André Dubuc André Dubuc
La Presse

Le groupe spécial constitué en vertu du chapitre 19 de l’Accord de libre-échange nord-américain (ALENA) a conclu que la Commission du commerce international des États-Unis avait eu tort de conclure que les exportations canadiennes avaient causé un préjudice à l’industrie américaine du bois d’œuvre.

La commission américaine dispose de 90 jours pour présenter de nouveaux arguments.

« Demain matin, rien ne change pour nos scieries. Le tarif de 20,23 % continue de s’appliquer », a expliqué Michel Vincent, économiste du Conseil de l’industrie forestière du Québec.

Si le tarif est modifié à l’avenir, ce sera l’an prochain dans le cadre de la révision administrative entreprise par les Américains.

Michel Vincent

Le tarif de 20,23 % est estimé. Les Américains fixeront un tarif préliminaire au printemps.

Ces tarifs font d’autant plus mal qu’aux prix actuels, les scieries peinent à faire leurs frais, comme l’a expliqué La Presse dans un article publié lundi dernier.

Néanmoins, la victoire d’hier a son importance. Si le panel devait encore conclure à l’absence de préjudice à la fin du processus qui pourrait s’étirer sur deux ou trois ans, les Américains se trouveraient alors dans l’impossibilité d’imposer des droits compensateurs et des droits antidumping. Ils seraient forcés en outre de rembourser aux scieries les droits perçus depuis la fin de 2017.

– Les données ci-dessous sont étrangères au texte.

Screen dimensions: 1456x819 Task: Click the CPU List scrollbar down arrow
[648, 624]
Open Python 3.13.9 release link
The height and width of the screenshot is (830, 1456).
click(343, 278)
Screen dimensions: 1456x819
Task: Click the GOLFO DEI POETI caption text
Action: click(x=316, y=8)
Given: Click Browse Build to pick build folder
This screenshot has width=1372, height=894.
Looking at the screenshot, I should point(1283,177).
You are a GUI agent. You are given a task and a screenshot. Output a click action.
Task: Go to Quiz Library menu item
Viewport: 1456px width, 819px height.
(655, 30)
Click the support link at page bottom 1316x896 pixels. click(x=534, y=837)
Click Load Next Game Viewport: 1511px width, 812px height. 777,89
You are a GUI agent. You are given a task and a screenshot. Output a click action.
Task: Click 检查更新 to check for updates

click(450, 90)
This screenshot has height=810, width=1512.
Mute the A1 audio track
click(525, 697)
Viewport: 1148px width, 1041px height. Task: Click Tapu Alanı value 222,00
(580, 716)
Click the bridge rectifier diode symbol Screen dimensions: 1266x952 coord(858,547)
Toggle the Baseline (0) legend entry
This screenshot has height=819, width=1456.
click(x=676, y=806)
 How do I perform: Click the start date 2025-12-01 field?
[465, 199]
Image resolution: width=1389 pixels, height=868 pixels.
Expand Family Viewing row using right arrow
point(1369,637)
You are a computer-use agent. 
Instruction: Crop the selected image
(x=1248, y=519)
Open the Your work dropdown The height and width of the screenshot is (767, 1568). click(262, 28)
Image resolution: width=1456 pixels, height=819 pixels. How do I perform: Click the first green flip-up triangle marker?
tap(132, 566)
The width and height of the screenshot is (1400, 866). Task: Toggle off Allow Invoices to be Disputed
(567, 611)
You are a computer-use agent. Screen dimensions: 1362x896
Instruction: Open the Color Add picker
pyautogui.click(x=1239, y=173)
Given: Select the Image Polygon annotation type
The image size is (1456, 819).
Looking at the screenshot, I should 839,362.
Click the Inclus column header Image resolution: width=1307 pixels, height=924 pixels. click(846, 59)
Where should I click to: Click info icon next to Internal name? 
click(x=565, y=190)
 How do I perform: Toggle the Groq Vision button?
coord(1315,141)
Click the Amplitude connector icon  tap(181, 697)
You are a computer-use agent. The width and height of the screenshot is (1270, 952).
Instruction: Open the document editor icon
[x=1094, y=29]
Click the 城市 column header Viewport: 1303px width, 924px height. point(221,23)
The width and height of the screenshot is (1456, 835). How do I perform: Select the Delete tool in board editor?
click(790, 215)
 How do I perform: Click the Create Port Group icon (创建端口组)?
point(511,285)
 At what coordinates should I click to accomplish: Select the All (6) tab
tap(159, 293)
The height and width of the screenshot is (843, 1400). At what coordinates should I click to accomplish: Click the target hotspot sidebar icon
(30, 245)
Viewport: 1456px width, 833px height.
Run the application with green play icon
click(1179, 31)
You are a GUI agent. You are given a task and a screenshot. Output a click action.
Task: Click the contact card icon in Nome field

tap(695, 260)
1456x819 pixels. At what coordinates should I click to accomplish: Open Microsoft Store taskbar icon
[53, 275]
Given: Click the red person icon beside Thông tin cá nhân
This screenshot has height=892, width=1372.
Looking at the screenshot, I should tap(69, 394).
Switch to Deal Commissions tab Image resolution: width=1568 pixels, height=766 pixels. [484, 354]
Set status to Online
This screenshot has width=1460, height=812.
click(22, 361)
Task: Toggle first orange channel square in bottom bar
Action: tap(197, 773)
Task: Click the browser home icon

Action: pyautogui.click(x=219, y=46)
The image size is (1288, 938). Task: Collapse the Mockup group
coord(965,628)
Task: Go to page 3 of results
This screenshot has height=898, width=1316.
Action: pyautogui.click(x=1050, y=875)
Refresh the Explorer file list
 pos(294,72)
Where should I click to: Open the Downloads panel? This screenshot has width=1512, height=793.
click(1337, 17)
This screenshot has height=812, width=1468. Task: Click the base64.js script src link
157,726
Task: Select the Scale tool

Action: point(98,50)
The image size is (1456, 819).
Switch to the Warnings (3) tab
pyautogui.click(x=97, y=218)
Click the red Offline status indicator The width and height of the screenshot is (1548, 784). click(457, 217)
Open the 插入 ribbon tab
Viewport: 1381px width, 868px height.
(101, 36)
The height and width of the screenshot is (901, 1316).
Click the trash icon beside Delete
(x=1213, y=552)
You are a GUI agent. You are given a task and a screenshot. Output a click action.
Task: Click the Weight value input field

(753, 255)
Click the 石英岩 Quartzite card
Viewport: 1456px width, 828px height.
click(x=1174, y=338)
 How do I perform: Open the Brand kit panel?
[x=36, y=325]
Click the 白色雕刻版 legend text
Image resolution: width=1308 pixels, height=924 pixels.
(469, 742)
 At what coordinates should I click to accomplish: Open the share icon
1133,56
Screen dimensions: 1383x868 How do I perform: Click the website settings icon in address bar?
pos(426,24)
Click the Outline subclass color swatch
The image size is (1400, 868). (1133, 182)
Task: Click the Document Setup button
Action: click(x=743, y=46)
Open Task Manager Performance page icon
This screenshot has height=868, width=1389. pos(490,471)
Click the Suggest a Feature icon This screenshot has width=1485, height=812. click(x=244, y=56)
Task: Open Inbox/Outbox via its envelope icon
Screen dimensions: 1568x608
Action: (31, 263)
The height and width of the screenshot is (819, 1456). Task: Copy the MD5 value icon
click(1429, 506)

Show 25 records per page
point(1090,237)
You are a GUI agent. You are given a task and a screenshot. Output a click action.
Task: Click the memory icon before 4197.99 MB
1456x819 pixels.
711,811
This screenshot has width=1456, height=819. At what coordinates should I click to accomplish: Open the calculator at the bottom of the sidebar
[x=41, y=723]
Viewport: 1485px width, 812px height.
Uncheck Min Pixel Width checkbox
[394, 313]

C’est ce qui s’était passé lors du dernier conflit canado-américain sur le bois d’œuvre (2001-2006), souligne M. Vincent, conflit qui s’était finalement réglé avec la signature du deuxième accord sur le bois d’œuvre résineux.

Québec interpelle Washington

Dans un communiqué, le ministre de l’Économie, Pierre Fitzgibbon, a souligné la victoire canadienne. « Nous appelons […] les États-Unis à profiter de cette décision afin de mettre un terme à ce litige et d’enlever les droits compensateurs et antidumping qui nuisent à nos relations commerciales depuis 2017. »

L’Union des municipalités du Québec (UMQ) qualifie cette décision d’« importante victoire » et demande à Washington d’agir prestement. « Le département du Commerce américain doit maintenant abolir sans plus attendre les droits compensateurs et antidumping imposés injustement depuis deux ans sur le bois d’œuvre québécois et canadien exporté au sud de la frontière », a déclaré, dans un communiqué, le président du Comité sur la forêt de l’UMQ et maire de Val-d’Or, Pierre Corbeil.

L’UMQ entend d’ailleurs talonner les partis politiques fédéraux sur cet enjeu, à quelques semaines du déclenchement de la campagne électorale fédérale.

Près de 60 000 emplois sont touchés par ce conflit, selon Québec.